The information regarding executive officers and significant employees as required by Item 10 is set forth below.
Andrew K. Borgstrom is our President and Chief Executive Officer since December 2009. Previously, Mr. Borgstrom was the Chief Executive Officer of RapiDemand Corp., a company that assists businesses in developing and implementing growth strategies though mergers and acquisitions, capital raises and strategic consultation, since 2004. Mr. Borgstrom has been a director of our Company since May 2008 and was a member of the Compensation Committee.
Randy W. Strobel is our Senior Vice President and Chief Financial Officer since August 2008. Previously, Mr. Strobel was the Senior Vice President of Finance, Chief Accounting Officer and Controller of Ceridian Corporation, an international business services company, from June 2005 to August 2008. Prior to his position at Ceridian Corporation, Mr. Strobel was the Vice President of Finance at Mesaba Aviation, Inc., a regional airline, from September 2001 to June 2005.
James D. Anderson is our Senior Vice President of Client Service Operations since September 2009. Previously, Mr. Anderson served as a Partner with Element Consulting Group, an enterprise solutions professional services firm, from January 2009 to August 2009. Prior to that, Mr. Anderson was Executive Vice President of Professional Services at Lawson Software, an international technology, software and e-commerce solution company, from June 2005 to June 2008. Prior to Lawson Software, Mr. Anderson was the Group Vice President for PeopleSoft, a provider of human resource management systems and customer relationship management software as wells as software solutions, from September 2003 until May 2005.
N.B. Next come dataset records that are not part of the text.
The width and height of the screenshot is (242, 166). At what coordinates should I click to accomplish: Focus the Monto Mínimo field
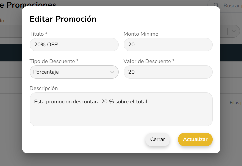tap(168, 45)
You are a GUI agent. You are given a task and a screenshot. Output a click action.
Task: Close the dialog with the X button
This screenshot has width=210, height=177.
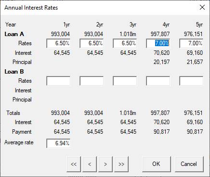point(202,7)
Brittany B. McKinney is our Vice President of Strategy and Operations since November 2007. Previously, Ms. McKinney was a management consultant from April 2006 to August 2007, the Director of Operations for Fujitsu Consulting from March 2004 to March 2006, and a Product Manager at Best Buy from November 2003 to March 2004.
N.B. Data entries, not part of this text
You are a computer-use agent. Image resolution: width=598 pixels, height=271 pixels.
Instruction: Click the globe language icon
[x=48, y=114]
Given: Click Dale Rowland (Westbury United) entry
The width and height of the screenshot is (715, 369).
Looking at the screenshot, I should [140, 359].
Our principal executive officer, principal financial officer, principal accounting officer and controller, or persons performing similar functions (the "Principal Officers"), are subject to our Code of Ethics for Senior Financial Executives. Our Code of Ethics for Senior Financial Executives are posted on our website at www.analysts.com in the Investor Relations section, and are available in print free of charge to any stockholder who requests them.
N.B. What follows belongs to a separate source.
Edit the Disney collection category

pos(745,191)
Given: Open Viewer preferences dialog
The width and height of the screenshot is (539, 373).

We will disclose any amendments to, or waivers of, our Code of Ethics for Senior Financial Executives on our website. We will satisfy the disclosure requirement under Item 5.05 of Form 8-K regarding any amendment to, or waiver from, a provision of this code of ethics by posting such information on our website at the address and location specified above.
Other information called for in Part III, including information regarding directors, executive officers and corporate governance of the registrant (Item 10), executive compensation (Item 11), security ownership of certain beneficial owners and management and related stockholder matters (Item 12), certain relationships and related transactions, and director independence (Item 13) and principal accountant fees and services (Item 14), is hereby incorporated by reference from our definitive proxy statement or amendments thereto to be filed pursuant to Regulation 14A, not later than 120 days after the end of the fiscal year covered by this report.